Browsers Will Store Credit Card Details Similar To How They Save Passwords (bleepingcomputer.com)
An anonymous reader quotes a report from Bleeping Computer: A new W3C standard is slowly creeping into current browser implementations, a standard that will simplify the way people make payments online. Called the Payment Request API, this new standard relies on users entering and storing payment card details inside browsers, just like they currently do with passwords. The API is also a godsend for the security and e-commerce industry since it spares store owners from having to store payment card data on their servers. This means less regulation and no more fears that an online store might expose card data when getting hacked. By moving the storage of payment card details in the browser, the responsibility of keeping these details safe is moved to the browser and the user. Browsers that support the Payment Request API include Google Chrome, who first added support for it in Chrome for Android 53 in August 2016, and added desktop support last month with the release of Chrome 61. Microsoft Edge also supports the Payment Request API since September 2016, but the feature requires that users register a Microsoft Wallet account before using it. Firefox and Safari are still working on supporting the API, and so are browser implementations from Facebook and Samsung, both eager to provide a simpler payment mechanism than the one in use today.
With the greatest respect:
How about no.
Conversion rates in the checkout flow are a key measure for ecommerce sites. 46% of e-commerce shoppers abandon the checkout process during the payment phase, signaling frustration with the complexity and redundancy of re-entering form data or tracking down payment information. Even a small increase in the success rate of checkout make a direct impact on your site’s bottom line, while improving the shopping experience for customers.
From Payment Request API
Many problems related to online purchase abandonment can be traced to checkout forms, which are user-intensive, difficult to use, slow to load and refresh, and require multiple steps to complete.
Sure, this API may make things simpler for you -- the purchaser -- but it seems the focus is on benefiting the seller. Perhaps a narrow distinction, but one that may matter if/when push comes to shove and a side must be chosen by the developers.
Another thing to consider: Since this is implemented in the browser, if you use multiple browsers to shop, then you'll have to store your information in each browser rather than once on the websites on which you shop -- unless the browser vendors can cooperate on a single, shared data storage method.
It must have been something you assimilated. . . .
The browser is the one component in my system I trust less. I mean: its job is to go around the Intratubes picking up every bit of dirt out there and *executing it*?
I don't put my banking data into that now. Much less when there's a standard with a clear label on it "BANKING DATA HERE".
"But, but" "Sandboxes". Yeah, right. Ponies. Rainbows. Farts.
No. Fucking. Way.
Saw this after posting above. Also from TFA:
The researcher notes that sites that don't sell any products or advertisers could abuse the API to fingerprint and profile users (detect what payment options each user/browser has stored in its settings), or detect when the user is paying from a normal or incognito mode session.
Just great. Then any website could query your browser for available payment information.
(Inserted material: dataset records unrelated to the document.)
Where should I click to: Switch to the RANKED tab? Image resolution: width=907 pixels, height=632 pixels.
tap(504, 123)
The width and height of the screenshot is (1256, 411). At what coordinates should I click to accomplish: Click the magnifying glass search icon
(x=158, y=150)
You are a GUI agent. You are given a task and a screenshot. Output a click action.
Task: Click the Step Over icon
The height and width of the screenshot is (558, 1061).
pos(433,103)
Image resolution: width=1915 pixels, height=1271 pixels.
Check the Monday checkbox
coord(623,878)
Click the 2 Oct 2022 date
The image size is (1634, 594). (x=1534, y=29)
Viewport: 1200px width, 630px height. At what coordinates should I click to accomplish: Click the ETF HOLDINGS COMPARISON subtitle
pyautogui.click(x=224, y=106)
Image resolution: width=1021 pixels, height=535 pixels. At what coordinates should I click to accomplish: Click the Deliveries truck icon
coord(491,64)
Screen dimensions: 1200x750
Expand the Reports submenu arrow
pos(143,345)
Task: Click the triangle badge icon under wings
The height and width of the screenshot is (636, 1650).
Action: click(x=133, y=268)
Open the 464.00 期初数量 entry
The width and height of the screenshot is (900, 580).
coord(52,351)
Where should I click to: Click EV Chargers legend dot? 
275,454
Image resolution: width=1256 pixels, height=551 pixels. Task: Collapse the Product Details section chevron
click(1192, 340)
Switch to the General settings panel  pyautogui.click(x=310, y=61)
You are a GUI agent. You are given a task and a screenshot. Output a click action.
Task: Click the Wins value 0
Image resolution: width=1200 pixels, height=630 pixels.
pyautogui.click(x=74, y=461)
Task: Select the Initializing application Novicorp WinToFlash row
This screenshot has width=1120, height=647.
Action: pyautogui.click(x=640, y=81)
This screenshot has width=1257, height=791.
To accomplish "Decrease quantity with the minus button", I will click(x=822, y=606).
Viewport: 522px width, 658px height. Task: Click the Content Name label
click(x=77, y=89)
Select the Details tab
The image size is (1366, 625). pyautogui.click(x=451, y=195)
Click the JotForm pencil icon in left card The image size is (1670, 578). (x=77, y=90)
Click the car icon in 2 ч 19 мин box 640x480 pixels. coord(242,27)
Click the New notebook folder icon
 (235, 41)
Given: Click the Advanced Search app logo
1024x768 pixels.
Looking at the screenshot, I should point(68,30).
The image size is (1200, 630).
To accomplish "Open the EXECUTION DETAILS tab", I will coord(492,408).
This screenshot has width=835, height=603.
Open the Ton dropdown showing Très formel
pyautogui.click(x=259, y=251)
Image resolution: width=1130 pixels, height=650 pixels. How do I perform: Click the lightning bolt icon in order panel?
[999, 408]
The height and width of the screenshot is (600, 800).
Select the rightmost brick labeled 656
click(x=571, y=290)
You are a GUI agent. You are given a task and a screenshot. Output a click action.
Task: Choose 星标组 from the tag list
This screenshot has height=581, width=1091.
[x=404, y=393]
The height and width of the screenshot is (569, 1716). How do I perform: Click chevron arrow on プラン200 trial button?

And? Note that they just say payment information. They don't say anything about credit card details, which don't get handed over without user interaction, and in the case of Chrome still needs a CVV code manually entered. Whether or not you have 1 VISA, or 1 Mastercard and 1 PayPal as a payment option really doesn't matter much. Tracking users is already done with near perfect success. It's kind of hard to get worked up about the leak of trackable information.